— Start of Document segment —
- Poster
- French: Le code a changé
- Directed by: Danièle Thompson
- Written by: Danièle Thompson Christophe Thompson
- Produced by: Alain Terzian Christine Gozlan David Poirot-Gozlan
- Starring: Karin Viard Dany Boon Marina Foïs Patrick Bruel Emmanuelle Seigner Christopher Thompson Marina Hands Patrick Chesnais Blanca Li Laurent Stocker Pierre Arditi
- Cinematography: Jean-Marc Fabre
- Edited by: Sylvie Landra
- Music by: Nicola Piovani
- Production companies: Thelma Films Alter Films
- Distributed by: StudioCanal
- Release date: 18 February 2009;
- Running time: 100 minutes
- Country: France
- Languages: French Spanish
- Budget: $10.9 million
- Box office: $15 million

= Change of Plans (film) =

Change of Plans (Le code a changé; literally, "The Code Has Changed," referring to the entry code for the outer door of the apartment complex where much of the film takes place) is a 2009 French film directed and written by Danièle Thompson.

==Plot==
The film is centered around a dinner that takes place every year between a group of Parisian friends during the annual "Fête de la Musique" on the 21st of June. Piotr, the husband of Marie-Laurence, who is an overworked lawyer, is on sabbatical leave so it is up to him to organise the dinner party. The dinner does not go as planned: Lucas quarrels with his wife Sarah, Melanie decides that this is the perfect time to confess her extra-marital affair to her husband Alain. Juliette, Marie-Laurence's sister, comes with a surprise guest, Erwann her new companion, who is thirty years older than her. The arrival of Henri, the father of Juliette and Marie-Laurence, is a further upheaval because Juliette is not on speaking terms with him.
— End of Document segment —
— Start of Collected data —
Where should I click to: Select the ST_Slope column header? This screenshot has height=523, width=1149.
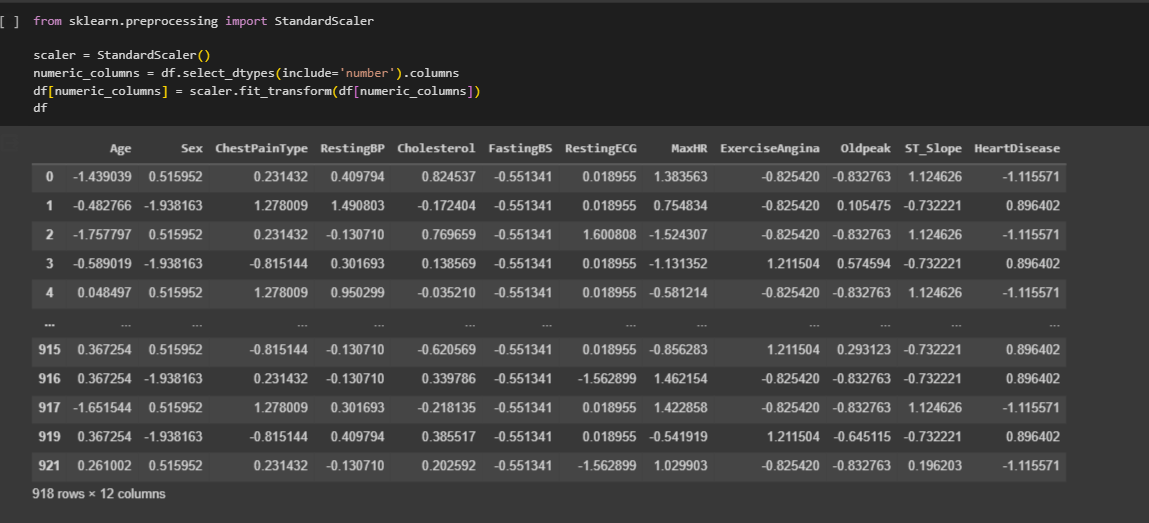pyautogui.click(x=932, y=148)
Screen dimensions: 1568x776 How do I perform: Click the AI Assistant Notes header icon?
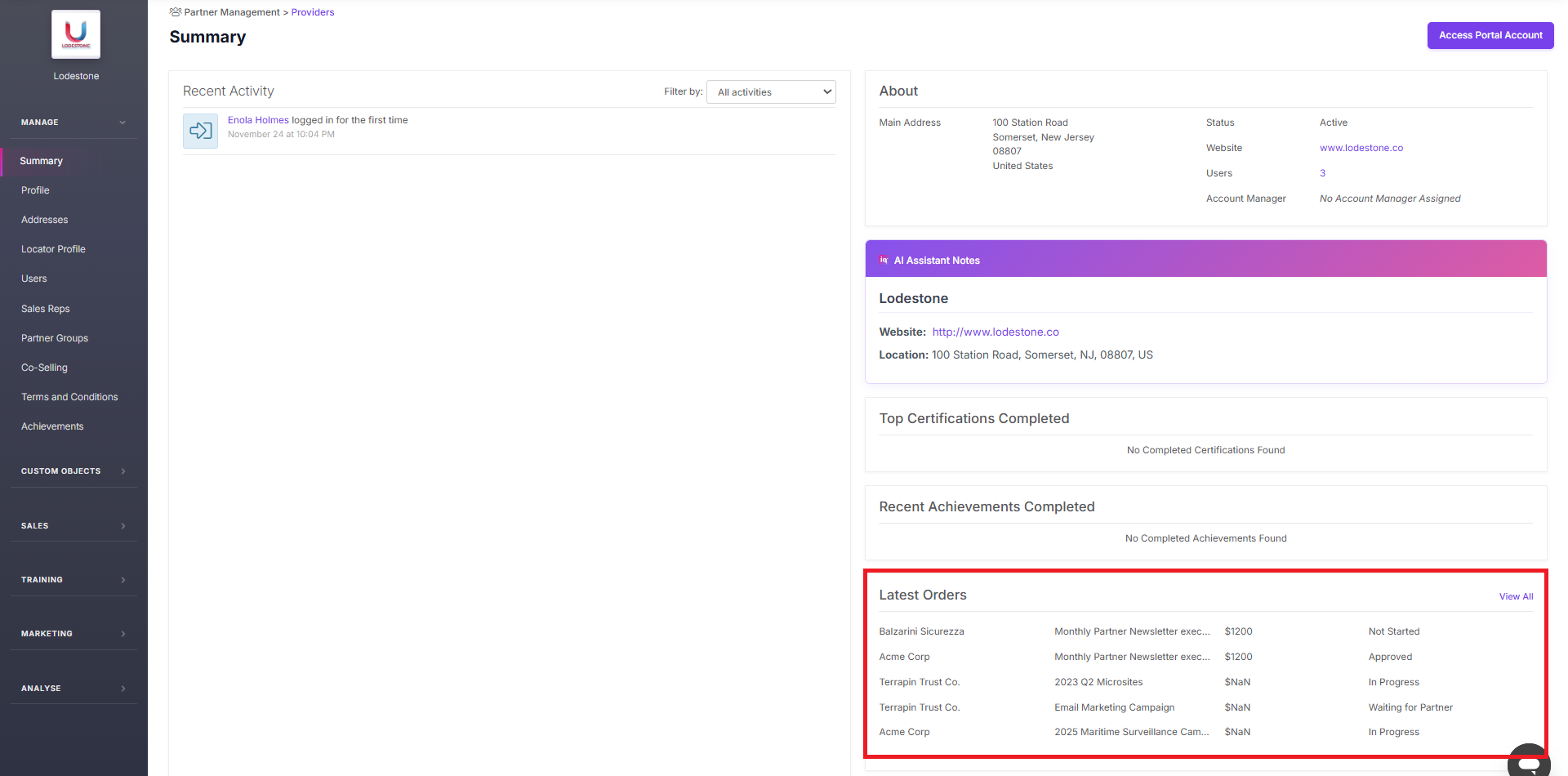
— End of Collected data —
> Exercise brief: Reproduce word for word the passage of the Change of Plans article starting at "Change of Plans (Le" and ending at "by Danièle Thompson.".

> Finished exercise:
Change of Plans (Le code a changé; literally, "The Code Has Changed," referring to the entry code for the outer door of the apartment complex where much of the film takes place) is a 2009 French film directed and written by Danièle Thompson.